ICUS Applauds FDA Modification of Boxed Warnings on Certain Ultrasound Contrast Agents; Cite Patient Benefit
- Category: Press Releases
- 27 October 2011
Washington, DC -- International Contrast Ultrasound Society (ICUS) today applauded the FDA’s decision to modify the U.S. product label for DEFINITY® Injectable Suspension, an ultrasound contrast agent. Ultrasound contrast agents are approved in the U.S. for cardiac imaging and do not expose patients to ionizing radiation.
ICUS, a cross-specialty society of international medical experts, filed a Citizen Petition with the FDA in September asking the agency to remove boxed warnings from ultrasound contrast agents, stating that the warnings deter use of a safe, inexpensive and radiation-free diagnostic imaging tool with potential life-saving benefits for patients.
“The FDA decision should lead to increased use of contrast, better imaging studies, better diagnosis for patients, and saved lives,” according to Dr.

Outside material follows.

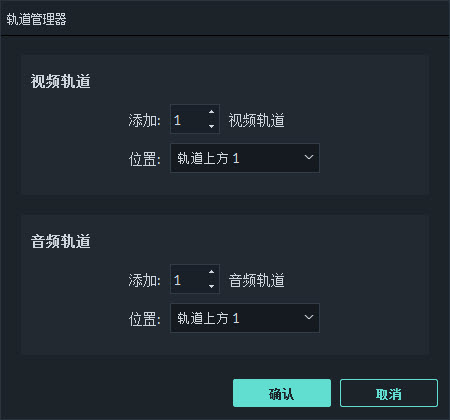Viewport: 450px width, 420px height.
Task: Increase video track count with up arrow
Action: [x=211, y=112]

Michael Main, an expert in contrast ultrasound safety and Treasurer of ICUS. Main is a cardiologist and director of the echocardiography laboratory at Saint Luke’s Mid-America Heart Institute in Kansas City.
Main said that although the FDA’s current boxed warnings for ultrasound contrast agents are not warranted by safety data, the label modification for DEFINITY® “makes important incremental progress based on sound science that now more accurately reflects the risk benefit profile.”
"Based on all of the recent studies, without exception, we now know that ultrasound contrast agents are extremely safe and may be an excellent low cost alternative to other diagnostic procedures, including nuclear scans that expose patients to ionizing radiation," said Dr. Steven Feinstein, a cardiologist at Rush University Medical Center in Chicago and ICUS Co-President.
“The FDA’s action will reduce the chilling effect on use of ultrasound contrast agents,” Feinstein said.
“This will spare many patients from the cumulative effects of ionizing radiation that are inherent in certain alternative forms of diagnostic imaging, including SPECT and CT.” Ultrasound contrast agents do not expose patients to ionizing radiation, he said.
Feinstein said that by improving the clarity of front-line ultrasound scans, these contrast agents often help patients avoid more expensive and potentially riskier downstream testing. “The data shows that this can improve diagnostic accuracy while lowering overall healthcare costs,” he said.
The DEFINITY® label change was made after the FDA reviewed a 2010 proposed label change application from Lantheus Medical Imaging. The new product label no longer requires 30 minutes of monitoring after drug administration and notes that serious cardiopulmonary reactions are uncommon.
ICUS has long held that, given the strong safety profile of ultrasound contrast agents, boxed warnings on these products are inconsistent with the FDA’s own standards for use of boxed warnings and stand in direct opposition to the FDA’s statutory responsibility to protect the health of the American public. The September ICUS Citizen Petition also noted the available body of new safety data does not warrant the most serious level of caution - the boxed warning.
ICUS, which has members in 59 countries, represents cardiologists, radiologists, and other physicians and imaging professionals who use CEUS imaging.